According to the diplomat, the mandate of a possible U.N.-led peacekeeping mission in the Donbas needs to be robust enough to actually control security throughout the contested area.
"The right thing to have happen would be a staged deployment of a peacekeeping force that would grow to be able to control security throughout the entire area. I don't have a number to throw at you, but it would have to be robust enough to be able to handle that," Volker said.
"When you look at the past year or so of our diplomatic efforts, even though Russia has not been willing to move at all, we have clearly shown Russia's responsibility for the conflict. We have increased sanctions, we have increased our support to Ukraine, and we've done all of this together as a trans-Atlantic community, with close coordination with France and Germany, which lead the Normandy format, as well as Canada, the UK, Sweden and many others," he stressed.
On Sept. 5, 2017, Russian President Putin said deployment of U.N. peacekeepers in the Donbas was quite appropriate for solving of the conflict in the region, but only along the line of contact and with the aim of protecting the OSCE mission.
On Sept. 20, 2017, President of Ukraine Petro Poroshenko delivered a speech at a meeting of the U.N. Security Council, in which he stressed the need to deploy peacekeepers in the occupied area of the Donbas.

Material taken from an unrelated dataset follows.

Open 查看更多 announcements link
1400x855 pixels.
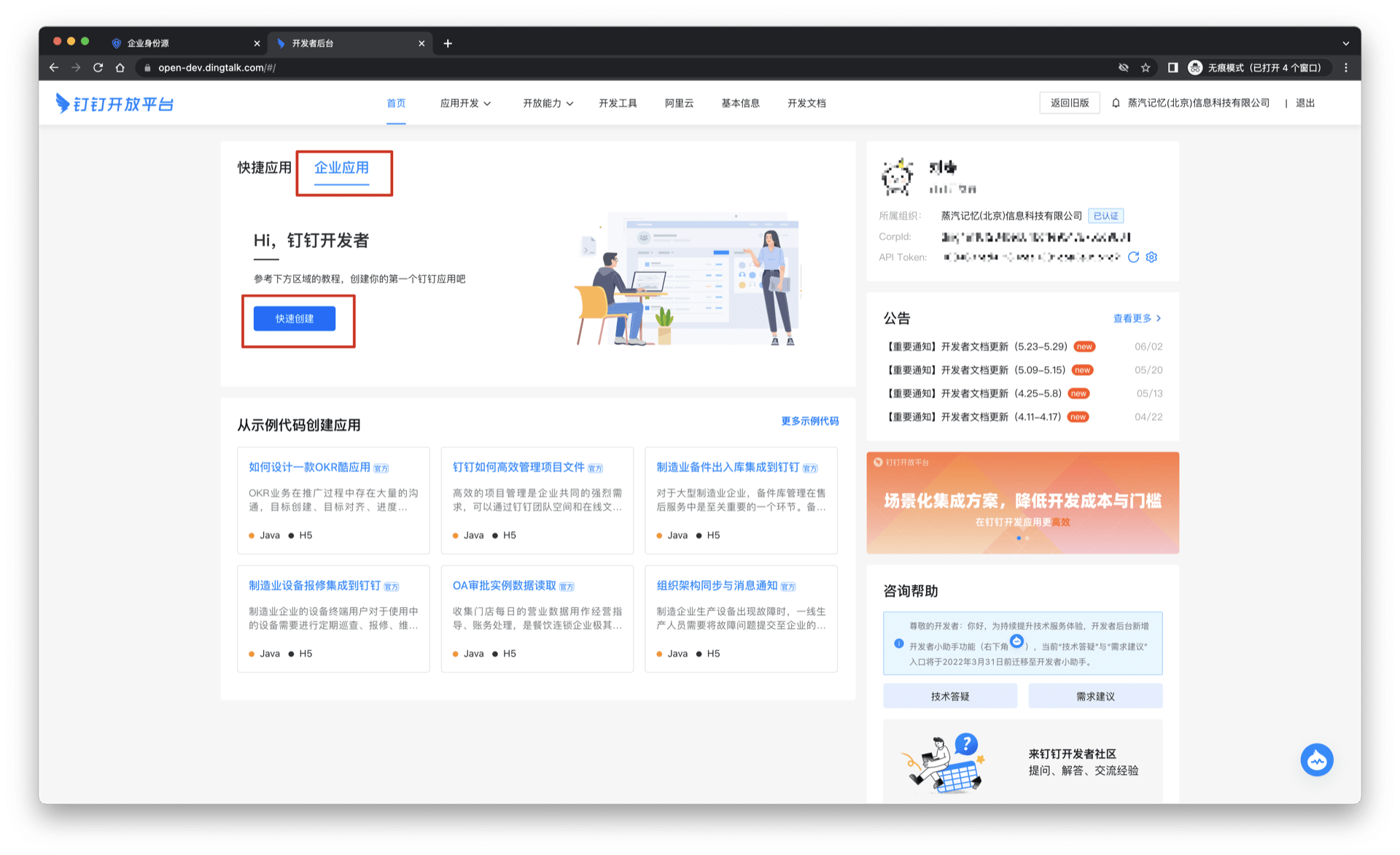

Ukraine's representative in Humanitarian subgroup of the Tripartite contact group in Minsk talks, deputy speaker of Ukrainian parliament Iryna Herashchenko commented on Putin's statement and said the Kremlin scenarios will fail; peacekeepers must be introduced across all Russia-occupied territories.
On Jan. 29, 2018, Volker said Russia had shown more "openness" to U.S. suggestions on a possible UN peacekeeping mission in the Donbas, but Washington and Moscow remained far from striking a deal.